In my last lesson, my trainer asked us what our winter goals were. Alas, the two concepts have blurred. So here are my winter goals:

1. Tack experimentation: Find the combination of tack that works best for Fiona. This should include one rig for jumping and one rig for dressage. This will also include a visit with a saddle fitter to make sure that the saddles I have are appropriate for her. This should be completed by April with an eye toward the start of the competition season. We'll measure this by a decrease in teeth grinding, head popping, and improvement with her sore back. This also includes getting her going in my bareback pad. If the saddles make her sore, that should fix it. And might prove very entertaining for the kids around the barn.

2. Jumping position: For the love of all the little gods, I need to fix my jumping position. What is my lower leg doing? Where are my hips going? I am not doing the chicken dance, so what is with my elbows? Do I call that a release? Of any kind? This is unacceptable. I've seen the photos from the three phase I went to, and I was appalled at what I'm jumping like. I used to be an equitation rider! Sure, that kind of style isn't suited to cross country, but my stadium rides shouldn't look like I'm standing on my stirrups and trying to fall off. Because I'm sure Fiona will be perfectly happy to let me exit the ride if I don't get my upper body under control. If anyone wants to see the damage for yourself, this is the link to the photographer gallery. There is one picture I fell in love with and have a copy of for my office. Who could resist that face cross country?

The plan: No stirrups. At least five minutes every single ride this winter at the posting trot or in a jumping position, and at least one ride a week with no stirrups on my saddle. As in I pop them off and leave them in the barn. Take my stirrups up about two holes when jumping compared to where they are now (which means new stirrup leathers, damn my short legs). Finally, I'm going back to the basics. Get into a jumping position, trot a cross rail, grab some freaking mane. I did that last night and after a couple jumps where I just didn't move? The princess settled down and jumped quieter. Hmmm, gee, I wonder . . .

3. Ride outside: This is harder to do in the winter, but she has her snow shoes on. I'll just have to bundle up and head out on the weekends when the sun is still up. I don't want her to get ring sour, and it will be good for us. I'd like to do it once a week, but I think once every two weeks is more reasonable with New England weather.
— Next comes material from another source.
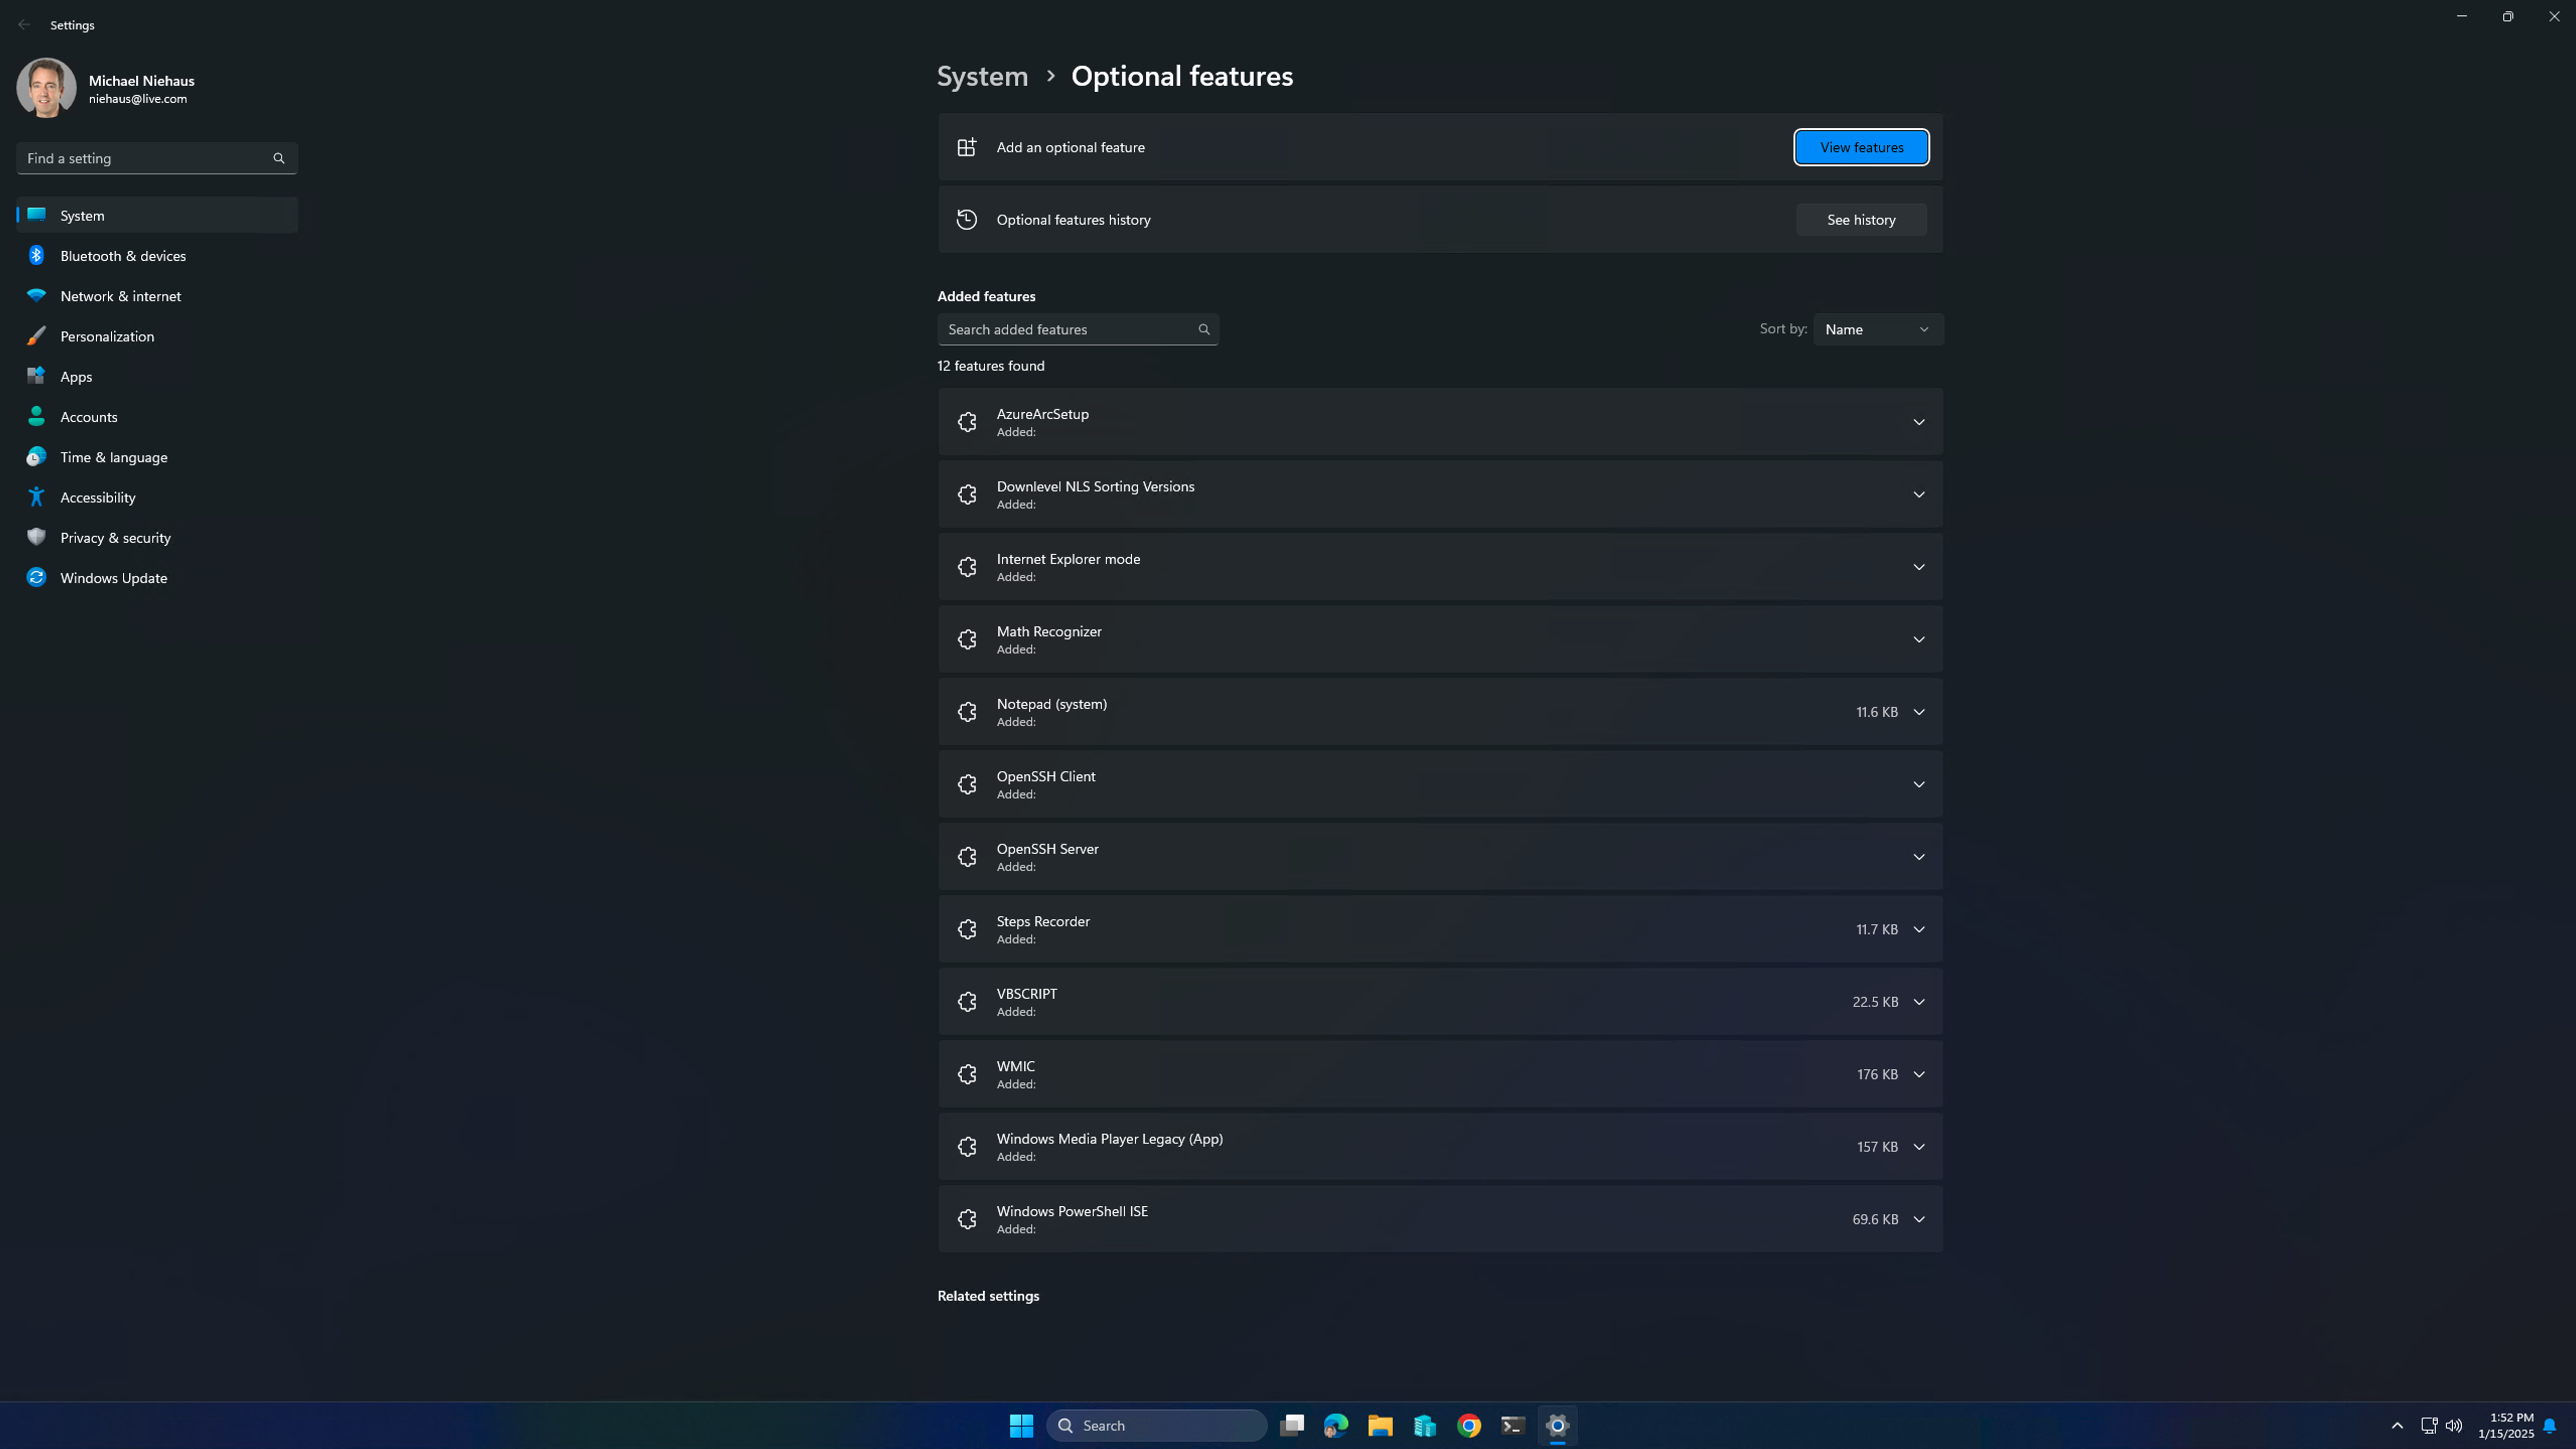Viewport: 2576px width, 1449px height.
Task: Open Accessibility settings page
Action: 97,497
4. Dressage clinics: We have monthly dressage clinics offered all winter. I want to do three of them. Fiona needs the specialized attention. She's got a lot of potential, but a lot of tension. I'm working on my patience so I don't rush her. That's probably part of why she's back sore now, too much too fast. Or from her acting a fool in turn out. Or a bit of both.

5. Have some fun: Teach her to ground tie. Introduce her to cap pistols. Do some trail obstacles. Go bareback with her new hackmore. Do not endlessly drill dressage all winter. Not sure how to make this one measurable, but it's definitely one of my goals for the winter.

This should keep me more than occupied all winter. Of course I'm expecting Mother Nature and the nature of horsey things to throw monkey wrenches in everything, but at least there's a plan starting out the year.

And my hackmore literally just arrived. How the heck do I put this thing together? It has pieces! No one said it required assembly!